The film also has religious and metaphysical overtones. The force is something that requires faith, a human concept necessitated by crippling mental insufficiencies [Han: “hokie religions are no match for a good blaster” – 1:01:14]. The ethos of the Jedi is reminiscent of Earth’s Taoism, which teaches that there is a force called the Tao behind everything in existence, from trees [tree from The Lorax] to toxic waste [Mountain Dew] to seahorses [mermaid] to horses [seahorses] [Obi-Wan: “The Force is an energy field created by all living things. It surrounds and penetrates us and binds the galaxy together” – 34:45]. Lao Tzu wrote in the Tao te Ching of an energy that “gives people life yet claims no possession… it is the steward yet exercises no authority.” Kind of like me with my kids. Obi Wan tells Luke to trust the force instead of technology, since when have old people ever trusted technology? In contrast, the Empire puts all their faith in the Death Star, and rallies behind a guy who is more machine than man. This cold reliance on technology leads to chaos and destruction [Alderaan], whereas living in harmony with the natural world leads Luke to victory, and a more heart-warming kind of destruction [Death Star].

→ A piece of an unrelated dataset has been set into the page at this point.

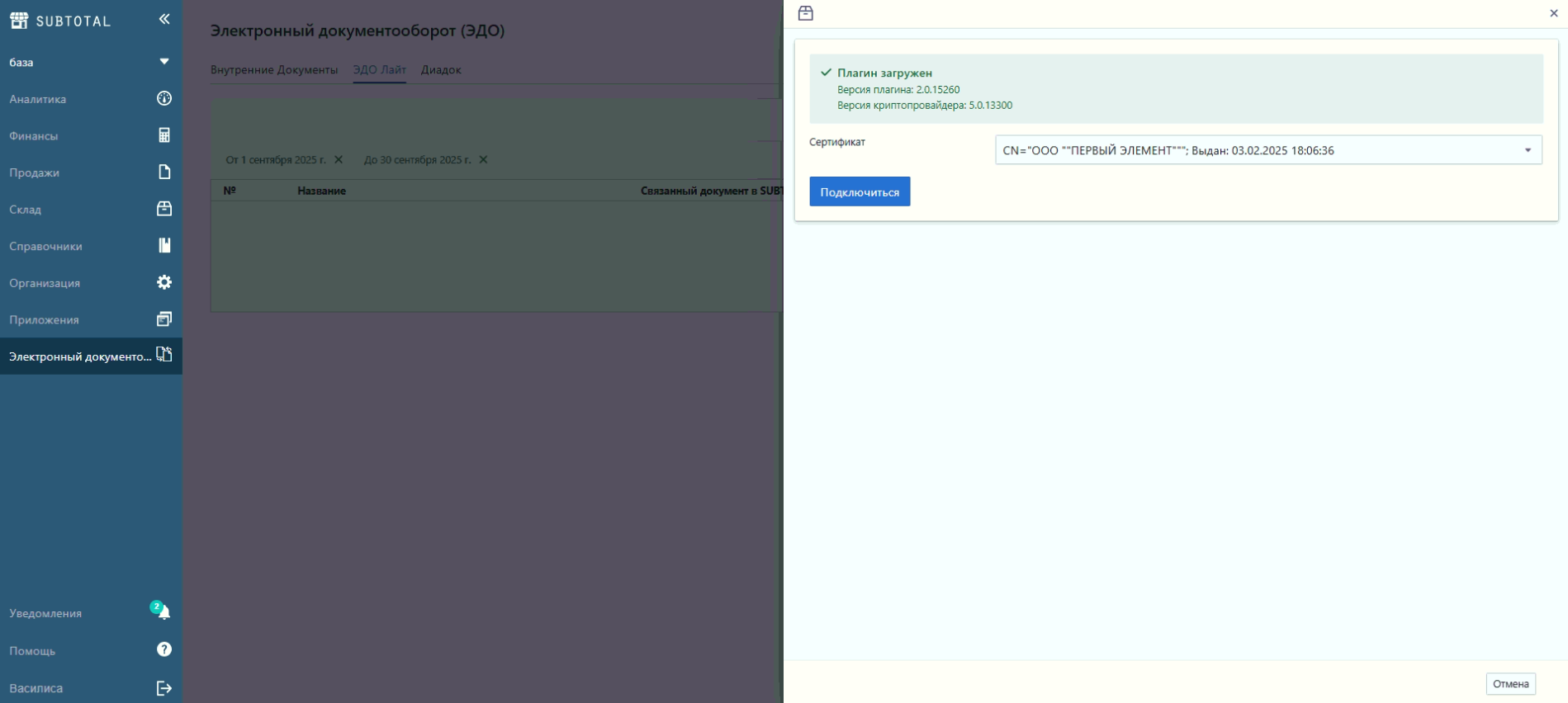Log out using the exit icon
The width and height of the screenshot is (1568, 703).
164,688
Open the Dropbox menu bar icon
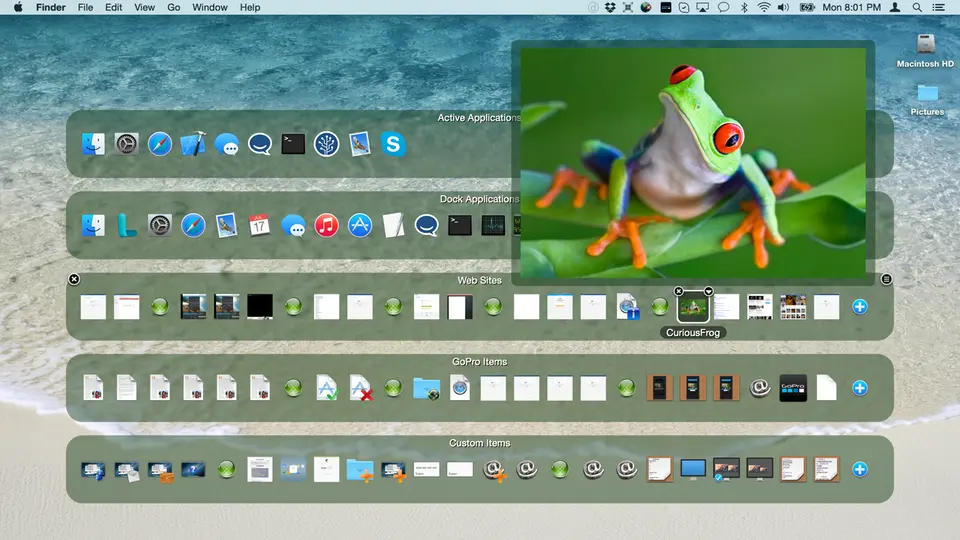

The Empire can trace its roots back to Earth’s most successful ideology, fascism. The imperial generals wear clothing [37:43] that resemble Bavarian Chevaulgers, which were all the rage in the spring of 1915, as seen in Nazi Cosmo. Many communist and fascist regimes used black and red [1:08:29] as their colors, most notably the Third Reich and the Miami Heat. Also, “stormtroopers” is what German dictator Alfred Hitler called his personal bodyguards during World War Z. And spoiler alert: “Vater” means “father” in German. Visually, Star Wars is a pioneer, combining influences like Metropolis and 2001 to create rich tapestry sewn together with state- of-the-art special effects [R2D2 falls down]. It also makes great use of color, often using it to express duality, because what else are you gonna use it for? As if mirroring the film’s moral structure, Vader and the Empire’s upper-echelon members all wear black, whereas Luke and Leia wear white. Han wears black and white together because he’s a bit of a bad boy. The stormtroopers have a white outer shell, but underneath you can see the black, suggesting the “facade of benevolence” that hides the Empire’s more sinister motives.

The film’s legacy is monumental. It marked the end of 1970s cinema, which was more focused more on pointless frivolities like substance, nuance, experimentation, theme, irony, etc. After Star Wars, the movie industry shifted its focus toward special effects, explosions, action, and butts. It went from complex conflict to stories that had a very clear and elementary distinction between good and evil.

The difference is that good people are super serious and evil people laugh all the time. Furthermore, Star Wars ushered in a new era of capitalization, with sequels, merchandizing, clothes, toys, spinoff novels, comic books, and video games, all of which directly led to the extinction of the human race.
The moral of the story is: if at first you don’t succeed, just keep at it. The first three Star Wars movies were a pile of hot garbage. But by the fourth movie, the series finally hit its stride.